At which point, desperate to score on any level, he turned to my friend who had just come back out on the sidewalk and said to her with a true-to-life snarl (he wasn't acting), "Better not trust this guy. While you were in there, he couldn't keep his eyes off the girls out here."

"My only failing," I said, and she and I laughed.

Later, an actor friend of mine told me he'd like to use the Six Degrees Con as an acting exercise to improve his improvisational skills. But fear of arrest kept that idea from becoming a reality. He's now waiting patiently for the next con artist to approach him. He's practiced a few dumb looks on me, which he's convinced are what these guys are looking for. We both wonder what twists there might be if the con is a woman.
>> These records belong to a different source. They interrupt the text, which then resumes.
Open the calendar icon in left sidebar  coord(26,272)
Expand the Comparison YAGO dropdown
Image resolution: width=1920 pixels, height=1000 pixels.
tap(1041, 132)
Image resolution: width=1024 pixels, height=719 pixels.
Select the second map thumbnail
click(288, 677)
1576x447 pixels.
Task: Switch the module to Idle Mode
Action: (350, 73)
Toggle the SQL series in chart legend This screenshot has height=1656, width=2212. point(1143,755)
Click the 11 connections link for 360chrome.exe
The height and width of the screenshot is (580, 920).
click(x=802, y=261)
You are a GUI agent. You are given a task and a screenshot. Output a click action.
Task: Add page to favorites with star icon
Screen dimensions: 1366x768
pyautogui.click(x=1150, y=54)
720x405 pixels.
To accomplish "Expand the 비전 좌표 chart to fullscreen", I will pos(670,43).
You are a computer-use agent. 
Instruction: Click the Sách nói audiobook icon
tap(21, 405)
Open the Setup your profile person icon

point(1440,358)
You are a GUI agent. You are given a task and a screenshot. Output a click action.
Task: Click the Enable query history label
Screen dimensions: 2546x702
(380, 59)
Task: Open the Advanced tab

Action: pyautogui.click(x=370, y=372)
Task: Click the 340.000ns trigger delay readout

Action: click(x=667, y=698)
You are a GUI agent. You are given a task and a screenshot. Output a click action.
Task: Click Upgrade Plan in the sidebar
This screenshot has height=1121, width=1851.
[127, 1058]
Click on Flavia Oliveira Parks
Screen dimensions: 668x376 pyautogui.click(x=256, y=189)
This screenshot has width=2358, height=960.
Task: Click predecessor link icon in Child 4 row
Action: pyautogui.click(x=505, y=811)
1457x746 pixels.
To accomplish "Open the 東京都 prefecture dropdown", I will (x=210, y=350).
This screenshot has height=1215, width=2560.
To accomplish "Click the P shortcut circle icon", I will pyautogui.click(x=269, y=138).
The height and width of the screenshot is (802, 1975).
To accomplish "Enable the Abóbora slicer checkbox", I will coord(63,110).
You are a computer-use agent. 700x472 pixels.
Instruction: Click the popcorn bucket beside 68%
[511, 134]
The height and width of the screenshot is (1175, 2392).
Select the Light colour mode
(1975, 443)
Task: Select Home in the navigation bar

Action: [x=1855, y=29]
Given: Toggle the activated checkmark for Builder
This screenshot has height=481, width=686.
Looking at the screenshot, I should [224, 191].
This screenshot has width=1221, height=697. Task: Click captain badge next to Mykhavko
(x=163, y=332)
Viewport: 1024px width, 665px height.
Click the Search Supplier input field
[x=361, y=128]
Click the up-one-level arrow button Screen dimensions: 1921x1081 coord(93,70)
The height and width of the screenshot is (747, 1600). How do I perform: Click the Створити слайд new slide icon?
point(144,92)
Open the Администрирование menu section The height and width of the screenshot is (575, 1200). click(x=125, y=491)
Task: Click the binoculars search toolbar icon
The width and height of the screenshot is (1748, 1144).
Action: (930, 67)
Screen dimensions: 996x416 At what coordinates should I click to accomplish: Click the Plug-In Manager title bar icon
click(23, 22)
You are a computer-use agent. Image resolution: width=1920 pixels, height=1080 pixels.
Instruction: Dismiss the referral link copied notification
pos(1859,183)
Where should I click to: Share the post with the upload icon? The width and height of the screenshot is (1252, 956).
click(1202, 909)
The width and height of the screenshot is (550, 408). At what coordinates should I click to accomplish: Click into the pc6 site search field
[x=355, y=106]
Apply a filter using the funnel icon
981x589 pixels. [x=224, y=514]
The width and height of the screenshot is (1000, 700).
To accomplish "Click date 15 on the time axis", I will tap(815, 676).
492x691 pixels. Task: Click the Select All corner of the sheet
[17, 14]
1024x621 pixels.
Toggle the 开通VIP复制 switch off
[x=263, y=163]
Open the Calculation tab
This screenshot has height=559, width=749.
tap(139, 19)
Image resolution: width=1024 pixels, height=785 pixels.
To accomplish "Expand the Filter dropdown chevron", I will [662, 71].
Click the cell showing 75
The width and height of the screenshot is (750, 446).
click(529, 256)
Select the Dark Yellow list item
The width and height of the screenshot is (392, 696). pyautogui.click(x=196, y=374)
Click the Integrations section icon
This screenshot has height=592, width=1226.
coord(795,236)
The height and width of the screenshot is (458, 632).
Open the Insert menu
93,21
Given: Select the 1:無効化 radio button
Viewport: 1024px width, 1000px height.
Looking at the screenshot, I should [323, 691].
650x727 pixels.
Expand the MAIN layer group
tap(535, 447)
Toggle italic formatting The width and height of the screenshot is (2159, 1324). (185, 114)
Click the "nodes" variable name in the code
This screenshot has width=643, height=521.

I'm game for another go, in any case; only next time I'm going to try to borrow money off the perp—con the conner, you might call it. It could be the fastest way of getting rid of him, but I'm not sure that's what I want. More than likely, what I want is what my friend—and just about everybody wants—a tougher challenge that leads to a bigger part.

(Leo Vanderpot was in the audience at the Lincoln Center's production of John Guare's Six Degrees of Separation on the night the Gulf War of 1991 began, and he retains a memory of conflict about it—anger that the management allowed the performance to go on that night, and puzzlement at his willingness to be a member of their audience. His work has previously appeared here and in Palo Alto Review, Lynx Eye, Seattle Review, Mid-American Poetry Review, Kit-Cat Review, On the Page and California Quarterly. The Fall, 2002 issue of the South Dakota Review contains his story, "Round-Trip, Off-Peak." He played a very small role last summer in The Rhinebeck Theatre Society's production of Carousel. He lives about eighty miles upriver from the city.)